In my opinion, documentation assistants will be one of the best and earliest use cases where AI will make a significant difference in the practice of medicine.
Clinical documentation in the EHR is one of the biggest drivers of physician burnout in the USA, causing as much as $90–140 billion in lost physician time per year. Reducing the clinical documentation burden on physicians, which has been exacerbated by the adoption of electronic health records (EHRs), is a priority. A study supported by the American Medical Association (AMA) found that primary care physicians spend almost six hours a day on EHR data entry during a typical 11.4-hour workday. By auto-populating structured data fields (for example, allergies and problem lists) from open-ended physician notes, querying relevant data from prior clinical records and transcribing recorded patient encounters, AI has enormous potential to free physicians from their computers and dramatically reduce documentation burden. An example of this is clinical language understanding applications that analyze physician free-text narratives and extract problems and allergies as structured data.

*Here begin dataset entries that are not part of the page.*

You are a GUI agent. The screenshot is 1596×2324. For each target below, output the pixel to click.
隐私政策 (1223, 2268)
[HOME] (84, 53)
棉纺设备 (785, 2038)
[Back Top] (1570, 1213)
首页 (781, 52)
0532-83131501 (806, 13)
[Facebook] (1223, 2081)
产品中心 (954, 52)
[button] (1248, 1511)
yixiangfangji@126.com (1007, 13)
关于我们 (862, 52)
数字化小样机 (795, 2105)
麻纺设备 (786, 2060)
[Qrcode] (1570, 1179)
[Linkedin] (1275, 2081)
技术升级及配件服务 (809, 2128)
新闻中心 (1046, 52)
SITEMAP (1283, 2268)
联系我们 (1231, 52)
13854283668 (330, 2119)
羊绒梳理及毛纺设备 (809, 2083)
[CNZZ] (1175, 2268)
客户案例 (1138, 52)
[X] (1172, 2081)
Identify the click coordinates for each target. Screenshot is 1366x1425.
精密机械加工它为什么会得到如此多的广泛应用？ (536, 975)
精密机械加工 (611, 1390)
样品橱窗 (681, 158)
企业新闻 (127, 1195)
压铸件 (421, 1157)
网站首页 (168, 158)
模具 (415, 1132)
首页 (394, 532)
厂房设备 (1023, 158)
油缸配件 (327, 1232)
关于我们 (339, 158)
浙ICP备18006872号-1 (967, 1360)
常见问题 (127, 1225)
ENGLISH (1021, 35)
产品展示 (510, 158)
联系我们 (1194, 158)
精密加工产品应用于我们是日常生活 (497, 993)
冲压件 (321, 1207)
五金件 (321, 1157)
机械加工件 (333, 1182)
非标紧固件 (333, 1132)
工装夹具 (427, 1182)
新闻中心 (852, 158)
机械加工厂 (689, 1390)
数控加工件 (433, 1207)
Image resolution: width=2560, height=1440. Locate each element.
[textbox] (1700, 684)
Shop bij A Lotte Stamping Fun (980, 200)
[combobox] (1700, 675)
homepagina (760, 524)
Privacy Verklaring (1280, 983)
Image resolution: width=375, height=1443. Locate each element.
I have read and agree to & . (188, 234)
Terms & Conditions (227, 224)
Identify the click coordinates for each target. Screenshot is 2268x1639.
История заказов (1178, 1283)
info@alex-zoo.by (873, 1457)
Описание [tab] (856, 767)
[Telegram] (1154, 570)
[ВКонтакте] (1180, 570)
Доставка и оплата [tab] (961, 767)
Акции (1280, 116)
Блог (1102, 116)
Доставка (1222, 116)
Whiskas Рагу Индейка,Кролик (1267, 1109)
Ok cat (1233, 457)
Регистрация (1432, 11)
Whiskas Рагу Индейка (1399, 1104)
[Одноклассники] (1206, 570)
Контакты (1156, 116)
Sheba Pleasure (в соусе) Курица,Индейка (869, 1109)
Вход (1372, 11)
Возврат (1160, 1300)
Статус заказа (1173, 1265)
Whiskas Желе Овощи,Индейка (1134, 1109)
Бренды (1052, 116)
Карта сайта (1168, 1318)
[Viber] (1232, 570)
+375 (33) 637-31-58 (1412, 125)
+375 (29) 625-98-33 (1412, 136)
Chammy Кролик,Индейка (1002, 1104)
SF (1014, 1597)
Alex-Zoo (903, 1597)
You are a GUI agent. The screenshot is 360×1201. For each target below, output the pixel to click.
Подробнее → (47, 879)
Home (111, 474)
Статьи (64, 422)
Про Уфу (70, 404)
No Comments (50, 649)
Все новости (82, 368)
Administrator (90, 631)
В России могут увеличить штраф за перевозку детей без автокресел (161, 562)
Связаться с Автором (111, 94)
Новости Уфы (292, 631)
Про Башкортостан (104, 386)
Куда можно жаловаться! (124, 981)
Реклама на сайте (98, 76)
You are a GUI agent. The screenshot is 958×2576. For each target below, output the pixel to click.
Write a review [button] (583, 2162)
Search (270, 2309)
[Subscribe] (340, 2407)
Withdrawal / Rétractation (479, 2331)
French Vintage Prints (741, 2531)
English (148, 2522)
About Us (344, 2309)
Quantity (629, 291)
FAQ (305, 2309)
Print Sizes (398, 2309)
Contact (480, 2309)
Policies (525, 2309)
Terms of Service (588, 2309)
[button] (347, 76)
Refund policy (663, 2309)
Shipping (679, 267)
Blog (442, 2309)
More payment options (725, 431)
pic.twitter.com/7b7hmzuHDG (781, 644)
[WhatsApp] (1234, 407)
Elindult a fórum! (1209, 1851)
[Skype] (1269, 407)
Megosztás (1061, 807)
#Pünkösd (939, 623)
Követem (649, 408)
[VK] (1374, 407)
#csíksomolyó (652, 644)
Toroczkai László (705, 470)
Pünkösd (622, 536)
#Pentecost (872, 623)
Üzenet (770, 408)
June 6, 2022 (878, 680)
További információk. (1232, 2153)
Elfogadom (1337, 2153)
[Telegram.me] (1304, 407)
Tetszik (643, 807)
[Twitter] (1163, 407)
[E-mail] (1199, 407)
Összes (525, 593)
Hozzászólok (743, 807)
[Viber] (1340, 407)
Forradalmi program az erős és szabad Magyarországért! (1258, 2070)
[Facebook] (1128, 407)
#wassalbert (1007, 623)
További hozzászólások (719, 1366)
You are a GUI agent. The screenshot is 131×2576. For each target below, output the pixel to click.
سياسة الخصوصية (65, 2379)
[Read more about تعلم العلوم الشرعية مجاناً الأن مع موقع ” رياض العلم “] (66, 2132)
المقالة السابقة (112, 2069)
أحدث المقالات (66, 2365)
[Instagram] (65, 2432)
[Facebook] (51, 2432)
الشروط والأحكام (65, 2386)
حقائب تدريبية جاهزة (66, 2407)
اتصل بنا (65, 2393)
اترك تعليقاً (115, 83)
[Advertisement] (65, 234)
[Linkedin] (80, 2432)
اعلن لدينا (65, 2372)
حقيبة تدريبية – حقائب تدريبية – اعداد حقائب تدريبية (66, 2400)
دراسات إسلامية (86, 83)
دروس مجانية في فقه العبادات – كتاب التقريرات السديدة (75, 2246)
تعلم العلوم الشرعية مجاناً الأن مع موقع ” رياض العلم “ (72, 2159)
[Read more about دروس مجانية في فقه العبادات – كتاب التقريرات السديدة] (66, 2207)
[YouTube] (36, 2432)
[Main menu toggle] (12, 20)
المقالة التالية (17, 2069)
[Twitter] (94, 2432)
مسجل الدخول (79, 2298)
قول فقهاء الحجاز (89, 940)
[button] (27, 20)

Technology companies with expertise in automatic speech recognition—including Google and Stanford, Microsoft and UPMC, Nuance (Microsoft) and Epic, and NoteSwift and Athenahealth, plus a handful of startups such as Saykara and Suki—are already tackling this task. Their goal is to develop AI-driven digital scribes that can listen in on patient–physician conversations and automatically generate clinical notes. Only a few months after the release of ChatGPT by OpenAI, Microsoft’s Nuance added the second version of ChatGPT, GPT4, to its medical note-taking tool. It’s integrating GPT-4 into its Dragon Ambient Intelligence platform, which is used by hospitals around the country to ease doctor workloads by using AI to listen to patient-provider conversations and write medical visit notes. Now, Epic is integrating this into its EHR to help physicians with their workflows.
These speech recognition systems can potentially automate the creation of accurate clinical documentation in acute care, ambulatory care, and post-acute settings across both physical and virtual encounters. By freeing physicians up from documenting while they speak with patients, they improve the experience of the encounter, lead to improved patient and financial outcomes, and result in higher quality risk-adjusted quality ratings. The American Academy of Family Physicians has established an Innovation Lab to explore promising technologies that can help in the practice of medicine. They reported using Suki, an AI assistant that uses voice and commands to help physicians to complete their documentation. Their assessment of Suki showed a 60% adoption rate, and those adopters saw a 72% reduction in their median documentation time per note. This resulted in calculated time savings of 3.3 hours per week per clinician. In addition, participants reported improved satisfaction both with their workload and overall with their practice. They reported that physicians described it as a “breakthrough”.
Virtual assistants and natural language processing (NLP) can integrate real-time, AI-powered clinical intelligence within physicians’ workflows and can help to reduce care gaps with contextual diagnostic and treatment guidance at the point of care. For example, NLP-based clinical language understanding generates structured data from an unstructured narrative in radiology reports in real-time to document compliance with clinical standards and improve the closure of follow-up exam recommendations related to incidental findings. As I’ve emphasized before, NLP/NLU (natural language understanding) use cases for AI in clinical notes are works- in-progress, but the fact that they’re not ready for prime time shouldn’t be a show-stopper. These technologies learn over time and putting them out there means that they’ll improve with use and feedback.